## Excerpted passage:

There's another list under Orders of magnitude (specific heat capacity), which has different substances listed. Might it be an idea to move/merge these two there instead? (And provide a short paragraph linking to said article.) —Liyang 02:20, 1 September 2007 (UTC)
- You assume too much Liyang: your reaction is as if the table on building materials represents some sort of deliberate editorial decision by some sort of committee of professional technical writers. The table on building materials is simply a hold-over legacy artifact from the early days of this article. The larger table started out as a simple thing of humble origins and has grown with time to be something with a lot of valuable data. The juxtaposition of the two tables is now more striking. Wikipedia—being the collaborative writing environment it is—often has articles that suffer from “too many cooks in the kitchen” at one time or another. No one has had the heart to delete the building materials table. Instead of complaining about things, do something about it. But don’t wade in with a big eraser and just delete valuable information; improve the article by moving things around so the information is presented in a more logical fashion. Greg L (my talk) 20:52, 16 December 2007 (UTC)
Joseph Black
Was Joseph Black a physician or a physicist? Bewp 13:53, 9 September 2007 (UTC)
I believe this is a pseudo-question, in the sense that in the XVIIIth century there was no such a thing as a "physicist", at least in the same sense we nowadays understand it. There was no formal, regular university education for Science in general (even the term "scientist" comes a lot later) - hence most scientists from the period had a background in Medicine or else.
How to title these folks in nowadays articles has always been a tricky thing. Many authors prefer to state them simply as "thinkers". However, in many cases, as in Joseph Black's, the bulk of the work refers to one or two nowadays well established disciplines, such as chemistry and physics, so regardless of his previous background one could title him a physicist, if you want to, or a scientist, if one wants to encompass his also important contributions to chemistry, for instance. Nevertheless, many authors would rather, perhaps for the sake of historic correction, state his formal education background - and hence the title physician.
Beto Pimentel (talk) 11:19, 2 April 2008 (UTC)
Specific heat capacity vs. heat capacity
I think this article is rather confusing. In my coursebook on physics, specific heat capacity and (normal) heat capacity are treated as two different physical quantities (which I think is correct), while in this article I do not get a grasp on what the difference is. The "specific heat capacity" should I think always be written with a lowercase symbol while "heat capacity" is written with an uppercase symbol . In this article, this is confused and not consequently done - I'll try to fix this. Also, the first formula that you see on the Specific heat capacity article, is the normal "heat capacity" definition.

## What to do:
In the discussion, why does one reply call the question of whether Joseph Black was a physician or a physicist a pseudo-question? Answer in one to three sentences. The items come from a separate source unrelated to the discussion.

## Listed records:

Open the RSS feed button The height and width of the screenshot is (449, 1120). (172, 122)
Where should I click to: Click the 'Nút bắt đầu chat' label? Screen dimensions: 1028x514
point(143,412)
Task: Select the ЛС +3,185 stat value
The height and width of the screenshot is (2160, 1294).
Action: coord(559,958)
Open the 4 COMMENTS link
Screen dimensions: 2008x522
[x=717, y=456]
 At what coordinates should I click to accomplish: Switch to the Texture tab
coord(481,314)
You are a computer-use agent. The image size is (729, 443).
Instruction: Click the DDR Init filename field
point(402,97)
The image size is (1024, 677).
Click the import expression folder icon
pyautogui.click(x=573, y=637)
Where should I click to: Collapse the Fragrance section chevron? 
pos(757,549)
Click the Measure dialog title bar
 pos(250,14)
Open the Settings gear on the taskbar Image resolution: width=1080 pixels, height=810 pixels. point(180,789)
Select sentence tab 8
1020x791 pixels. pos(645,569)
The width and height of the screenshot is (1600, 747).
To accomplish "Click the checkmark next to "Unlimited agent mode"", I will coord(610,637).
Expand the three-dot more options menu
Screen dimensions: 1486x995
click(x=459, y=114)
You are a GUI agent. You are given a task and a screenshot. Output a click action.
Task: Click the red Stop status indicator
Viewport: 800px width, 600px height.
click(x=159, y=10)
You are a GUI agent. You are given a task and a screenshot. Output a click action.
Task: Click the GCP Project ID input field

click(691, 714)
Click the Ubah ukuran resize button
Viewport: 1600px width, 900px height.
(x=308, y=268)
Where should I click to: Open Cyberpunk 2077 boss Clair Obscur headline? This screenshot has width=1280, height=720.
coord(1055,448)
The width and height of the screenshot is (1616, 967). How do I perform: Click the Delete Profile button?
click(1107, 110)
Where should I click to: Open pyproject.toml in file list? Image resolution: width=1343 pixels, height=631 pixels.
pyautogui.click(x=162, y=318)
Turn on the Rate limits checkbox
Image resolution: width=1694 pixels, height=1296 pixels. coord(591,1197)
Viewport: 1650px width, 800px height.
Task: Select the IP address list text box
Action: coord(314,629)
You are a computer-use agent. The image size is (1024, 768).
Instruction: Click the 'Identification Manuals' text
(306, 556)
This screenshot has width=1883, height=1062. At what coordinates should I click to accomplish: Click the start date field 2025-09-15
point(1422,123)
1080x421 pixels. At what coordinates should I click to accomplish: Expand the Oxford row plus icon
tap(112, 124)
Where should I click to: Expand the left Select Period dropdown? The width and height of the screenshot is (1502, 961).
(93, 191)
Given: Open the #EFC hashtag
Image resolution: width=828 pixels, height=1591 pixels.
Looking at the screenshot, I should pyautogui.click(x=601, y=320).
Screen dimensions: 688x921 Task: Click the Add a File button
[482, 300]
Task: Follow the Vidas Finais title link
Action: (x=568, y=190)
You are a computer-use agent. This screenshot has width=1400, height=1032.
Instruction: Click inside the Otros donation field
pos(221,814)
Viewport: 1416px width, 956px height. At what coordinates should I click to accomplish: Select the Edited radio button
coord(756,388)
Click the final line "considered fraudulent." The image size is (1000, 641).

## Task answer:
In the eighteenth century there was no such thing as a "physicist" in the sense understood today. There was also no formal, regular university education for science, so most scientists of that period had a background in medicine or some other field.